- Work order
No pictures in the copy. Write out the listing below exactly.

- Entries supplied

Content starts

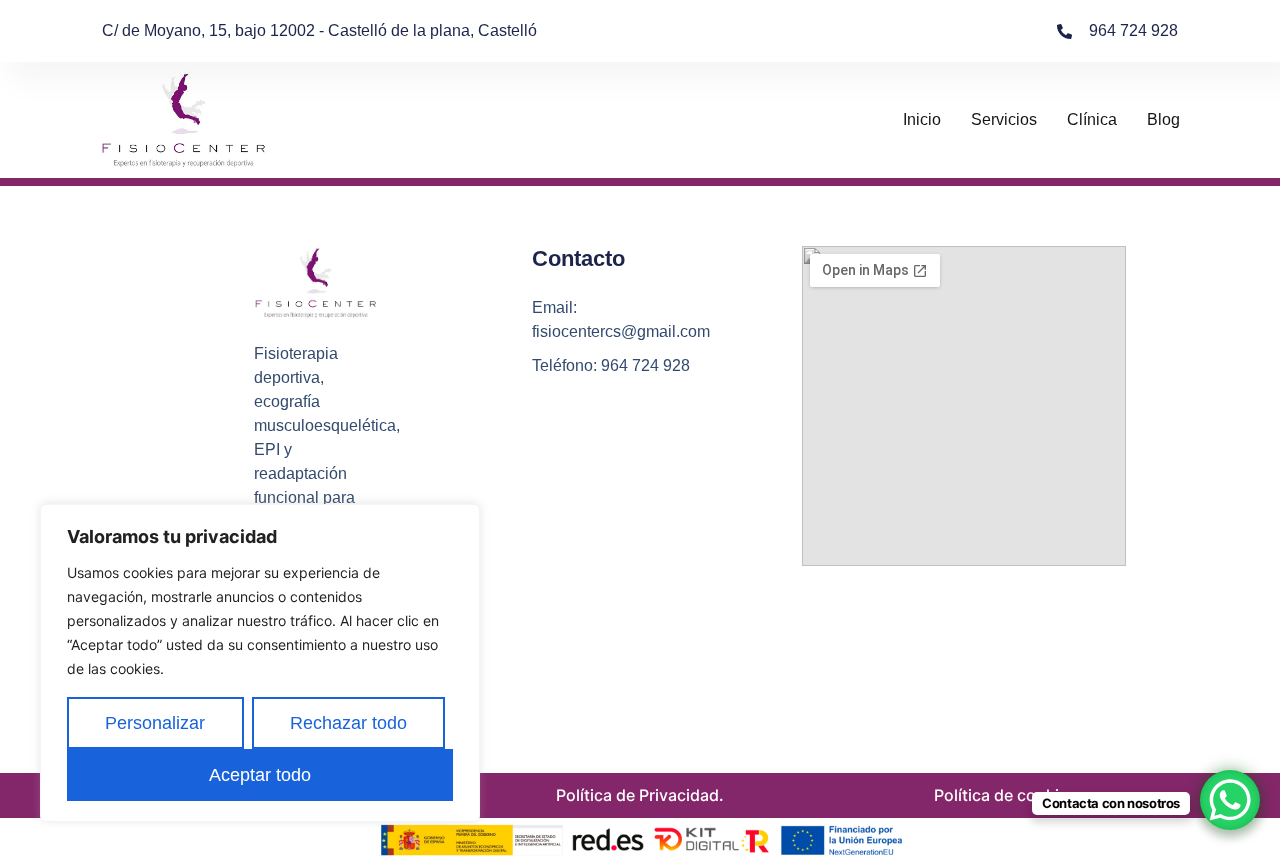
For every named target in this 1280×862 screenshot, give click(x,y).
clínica (1092, 119)
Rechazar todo (348, 723)
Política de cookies (1005, 795)
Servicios (1004, 119)
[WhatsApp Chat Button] (1230, 800)
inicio (922, 119)
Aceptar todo (260, 775)
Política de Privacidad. (640, 795)
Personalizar (155, 723)
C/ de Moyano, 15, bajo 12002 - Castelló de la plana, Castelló (319, 30)
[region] (260, 663)
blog (1163, 119)
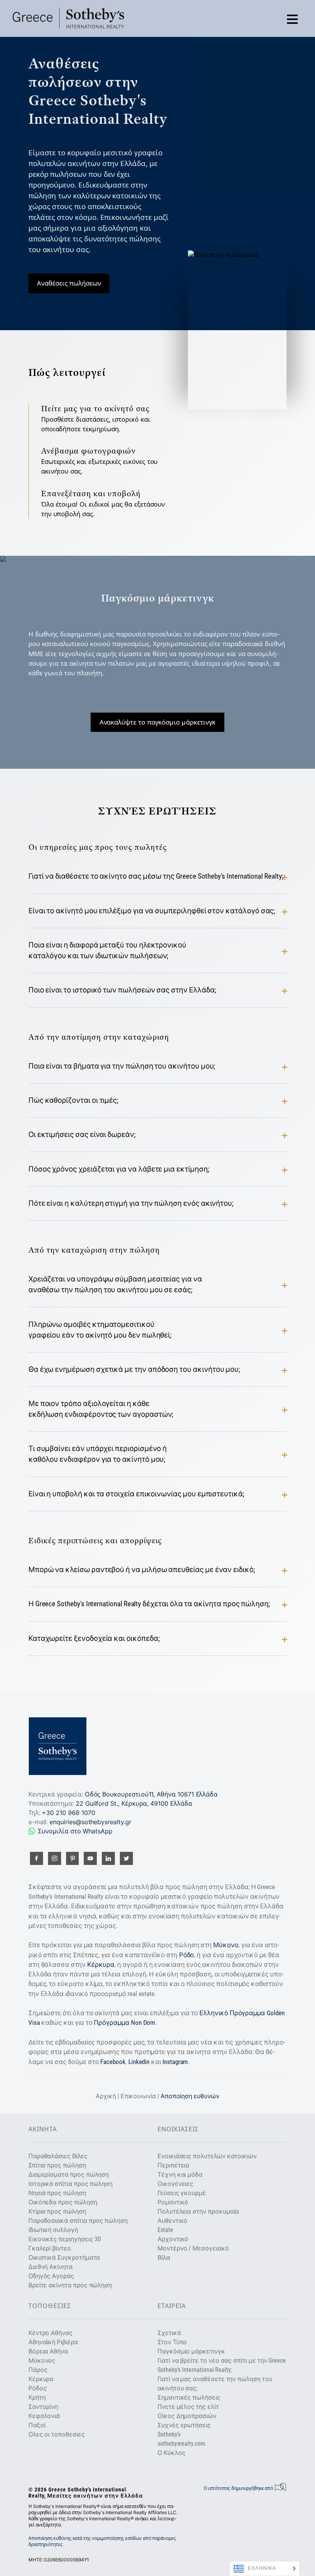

Content ends

- Solved exercise
For every named target in this 1280×862 screenshot, give click(x,y).
clínica (1092, 119)
Rechazar todo (348, 723)
Política de cookies (1005, 795)
Servicios (1004, 119)
[WhatsApp Chat Button] (1230, 800)
inicio (922, 119)
Aceptar todo (260, 775)
Política de Privacidad. (640, 795)
Personalizar (155, 723)
C/ de Moyano, 15, bajo 12002 - Castelló de la plana, Castelló (319, 30)
[region] (260, 663)
blog (1163, 119)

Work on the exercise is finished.